Dizemos: “Não nos deixes cair em tentação”, e em seguida, num passo rápido, ávidos, cheios de esperança, corremos para onde nos chama a tentação. Ou clamamos: “Senhor, meu coração está pronto!”. Sim, mas para quê? Se o Senhor nos perguntasse isso ao anoitecer, quando, antes de nos deitarmos, pronunciamos estas palavras, não deveríamos talvez lhe responder: “...para terminar o capítulo recém começado deste romance policial...”? Pois naquele momento esta é a única coisa para a qual nosso coração está pronto. E existem tantas ocasiões em que nossas preces são letras mortas, e, mais do que isso, são palavras que matam, porque cada vez que permitimos que nossa prece seja morta, cada vez que impedimos que ela nos torne vivos, cada vez que recusamos que ela nos mostre a intensidade intrínseca que ela possui, nos tornamos menos e menos sensíveis á sua “mordida”, ao seu impacto, e vamos nos tornando progressivamente mais incapazes de viver a prece que pronunciamos.
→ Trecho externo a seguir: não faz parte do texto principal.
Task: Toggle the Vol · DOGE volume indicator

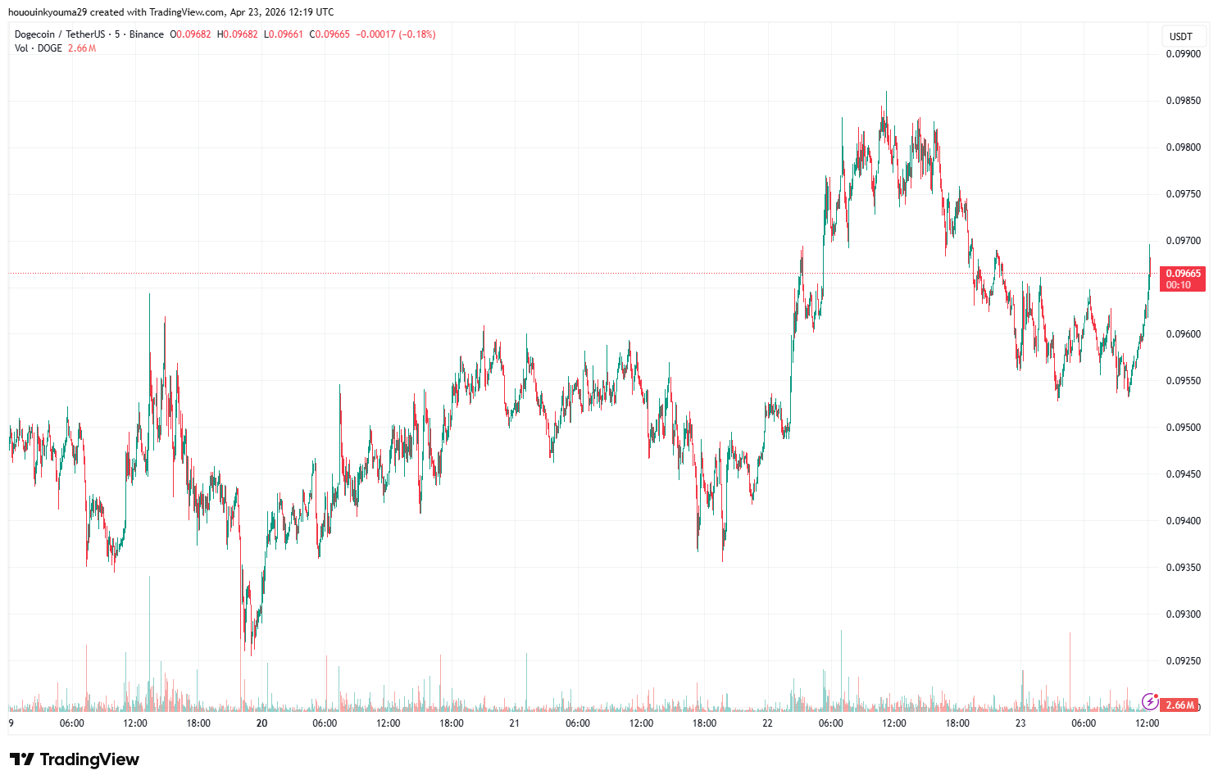Action: pos(37,48)
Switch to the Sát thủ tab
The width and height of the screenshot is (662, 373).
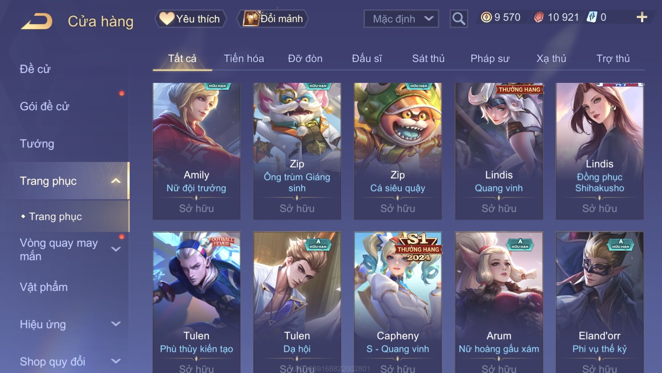(x=428, y=58)
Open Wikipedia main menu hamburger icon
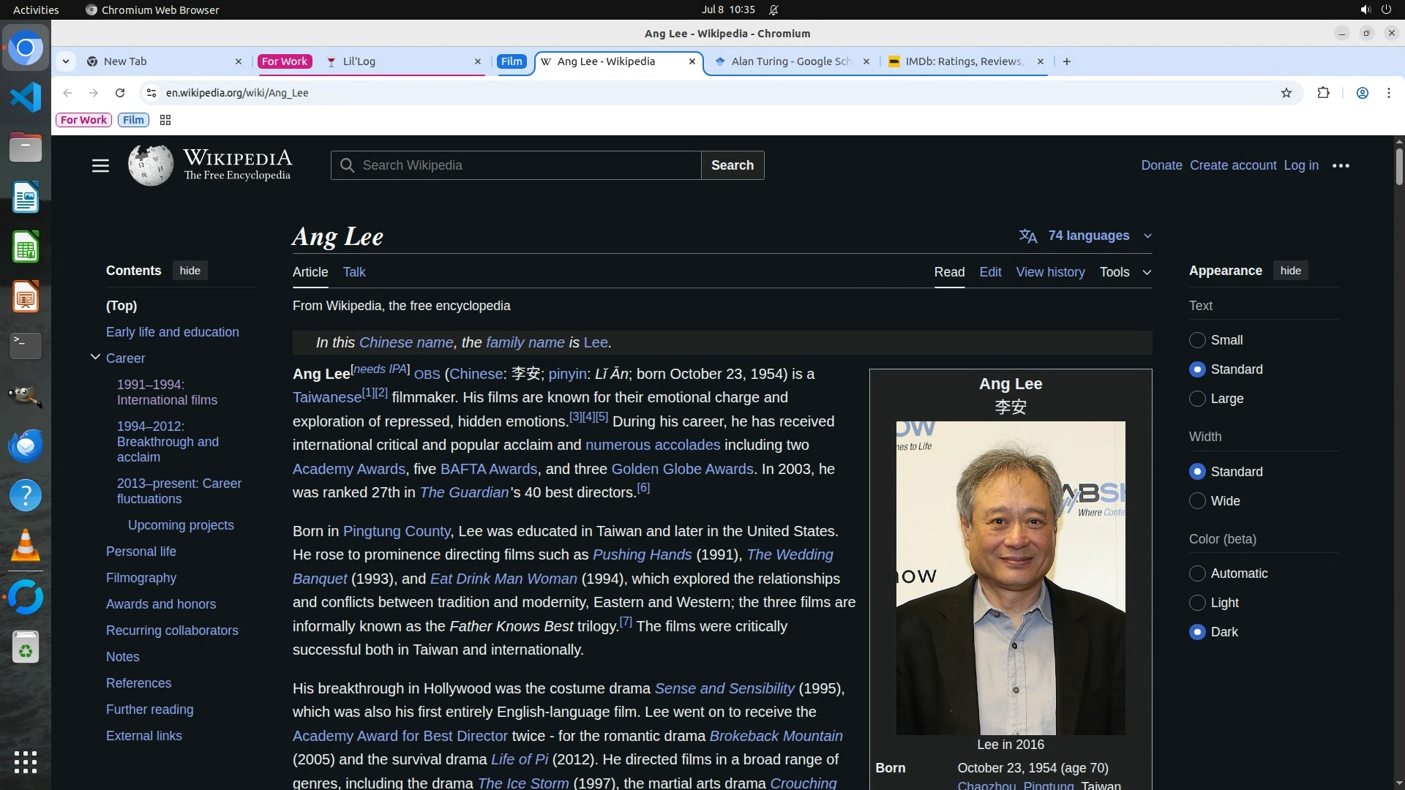 point(100,165)
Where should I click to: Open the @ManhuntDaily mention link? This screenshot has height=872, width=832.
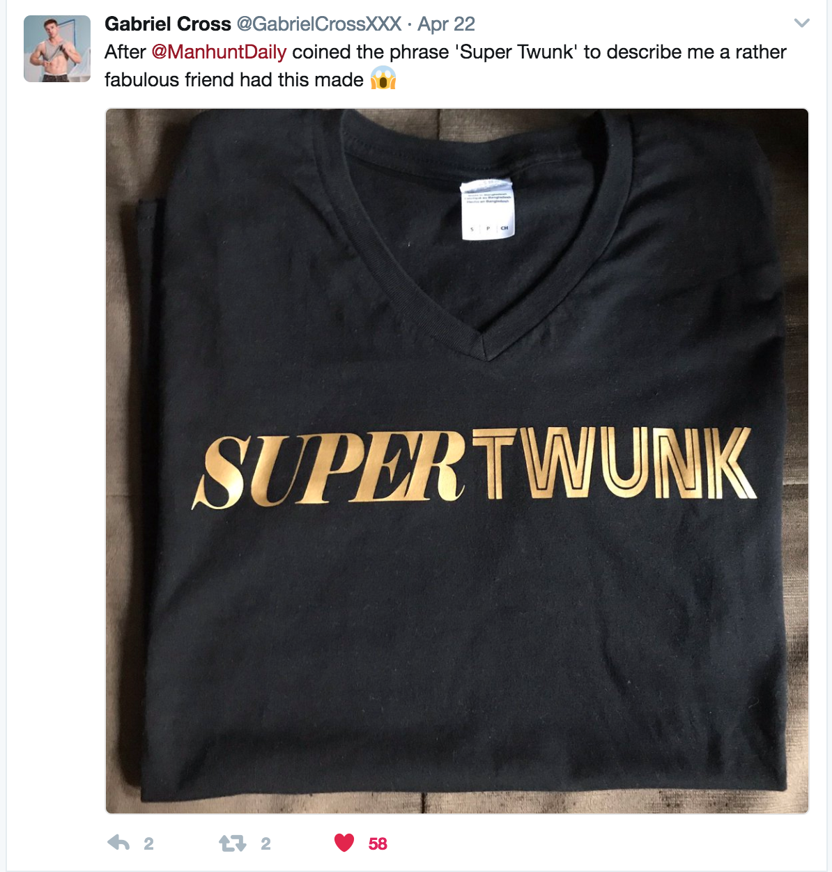[x=219, y=52]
Existe assim um problema que deve ser resolvido na vida de cada um: devemos fazer de cada termo de nossa prece uma regra de vida. Se dissermos ao Senhor que lhe pedimos socorro para escaparmos das tentações, devemos, com toda a energia de nossa alma, com toda a força que nos foi dada, evitar toda ocasião de tentação. Se dissermos ao Senhor que nosso coração se parte diante do pensamento da fome, da sede ou da solidão de tal ou tal pessoa, devemos escutar a voz do Senhor que nos responde: “A quem poderei enviar?”, e nos levantar diante dele, dizendo: “Eis-me aqui, Senhor!”, colocando-nos em movimento imediatamente. É preciso jamais dar tempo para nos permitirmos um pensamento supérfluo se encaixar entre a nossa boa intenção, entre a injunção de Deus e o ato que propusemos, porque o pensamento que se coloca neste interim, qual uma serpente, nos dirá de imediato: “Mais tarde”, ou “Será mesmo necessário?”, ou “Deus não terá alguém com mais tempo livre para realizar sua vontade?”. E, enquanto tergiversamos, a energia que nos havia sido comunicada pela prece e a resposta divina diminuirão e acabarão por morrer em nós.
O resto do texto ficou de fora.